Dat is er niet meer van gekomen.
De korte verhalen en een vijftigtal met stof bedekte pagina’s liggen op mijn bureau, wachtend op de kritische pen van een redacteur. Dat boekenbal komt nog wel, is het niet dit jaar dan wel dit decennium. Dit schreef ik vorig jaar nog, met enige jaloezie in de vingers:
“Over één jaar sta ik daar”, beloof ik taxi-chauffeur Achmed. Het is half vier als hij, mij en Marc, vanaf het Leidseplein naar Amsterdam Centraal brengt. Op de vraag of hij nog bekende mensen in zijn in zijn taxi heeft gehad antwoordt hij: “grote feest, veel werk! Komen jullie daar van?”
Op weg naar het concert van de ‘Bombay Bicycle Club’ had ik al even jaloers staan kijken naar de verzamelde pers, de starfuckers en de onbekende schrijvers die zich voor de ingang hadden geschaard. Vrienden, kennissen en collega’s van mij zaten binnen, die hadden een uitnodiging; ik niet. Ik ben nu eenmaal geen lid van de Leidse literaire avant-garde, zij wel.
“Wet: als je bij een feest bent is er nooit een reet aan, als je er niet bij bent, blijk je achteraf echt iets te hebben gemist.” twitterde Ronald Giphart op de vooravond van de nacht van het boekenbal. Ware woorden. Ik was jaloers op al die mensen binnen.
Later op de avond, na het concert, sta ik voor de stadsschouwburg te zwaaien en te loeren naar de mensen op het balkon van de stadsschouwburg. Ze zwaaien niet terug. Mijn vrienden binnen nemen ook de telefoon niet meer op, beantwoorden hun smsjes niet meer; en ik zie geen statusupdates op Twitter of Facebook. Natuurlijk, die zijn te druk met lachen om de grapjes van Nico Dijkshoorn, met zonnen in de aura van Matthijs van Nieuwkerk of te druk met proberen te begrijpen wat Harry Mulisch aan het knikkebollen is.

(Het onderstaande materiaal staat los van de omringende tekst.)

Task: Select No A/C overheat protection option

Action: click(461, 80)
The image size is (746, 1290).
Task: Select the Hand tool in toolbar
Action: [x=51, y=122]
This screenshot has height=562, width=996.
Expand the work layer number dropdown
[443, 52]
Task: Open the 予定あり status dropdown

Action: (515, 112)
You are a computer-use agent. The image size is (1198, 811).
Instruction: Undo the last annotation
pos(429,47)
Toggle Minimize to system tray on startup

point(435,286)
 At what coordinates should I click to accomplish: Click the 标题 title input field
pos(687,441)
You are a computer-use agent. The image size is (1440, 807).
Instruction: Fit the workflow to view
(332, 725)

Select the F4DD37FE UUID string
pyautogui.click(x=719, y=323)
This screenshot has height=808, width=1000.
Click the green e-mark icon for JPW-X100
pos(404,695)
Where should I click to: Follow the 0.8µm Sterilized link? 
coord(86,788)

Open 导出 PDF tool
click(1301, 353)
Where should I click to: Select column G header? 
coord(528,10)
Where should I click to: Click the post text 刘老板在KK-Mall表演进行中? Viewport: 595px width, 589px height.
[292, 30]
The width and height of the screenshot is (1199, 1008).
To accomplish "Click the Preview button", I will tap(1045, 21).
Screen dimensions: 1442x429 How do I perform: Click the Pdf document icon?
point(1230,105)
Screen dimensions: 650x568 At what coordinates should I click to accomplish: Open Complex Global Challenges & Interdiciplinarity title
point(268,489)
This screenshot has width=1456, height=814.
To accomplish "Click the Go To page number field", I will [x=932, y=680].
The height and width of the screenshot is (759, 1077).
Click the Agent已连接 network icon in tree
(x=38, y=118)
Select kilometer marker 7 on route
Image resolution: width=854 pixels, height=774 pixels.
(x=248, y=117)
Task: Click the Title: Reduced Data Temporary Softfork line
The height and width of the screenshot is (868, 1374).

Ik doe de kraag van mijn jas omhoog. Het is koud op het Leidsplein. Heel koud.
“En dan zitten die en die binnen, en zij kunnen niet eens schrijven!”, jammer ik aangeschoten tegen Achmed de taxichauffeur. Hij luistert met engelengeduld, terwijl hij wacht op een groen licht. “Je merkt het al Achmed, het is jaloezie wat de klok slaat in de literatuur”. We lachen. Ik lach om mezelf, een klein kind.
Bij het uitstappen beloof ik Achmed: “over een jaar stap ik weer in jouw taxi, maar dan komen we wel echt van het boekenbal!” Ik schrijf zijn naam op in mijn notitieblokje en druk hem een dikke fooi in zijn handen. Hij lacht en we schudden elkaar de hand. Ik weet niet of hij alles heeft begrepen. Het doet er ook niet toe, ik heb een nieuw doel voor mijzelf: het boekenbal van 2011. “Over één jaar sta ik daar”, of het nu als journalist is of iets anders, dan ga ik ook niet zwaaien naar de mensen buiten.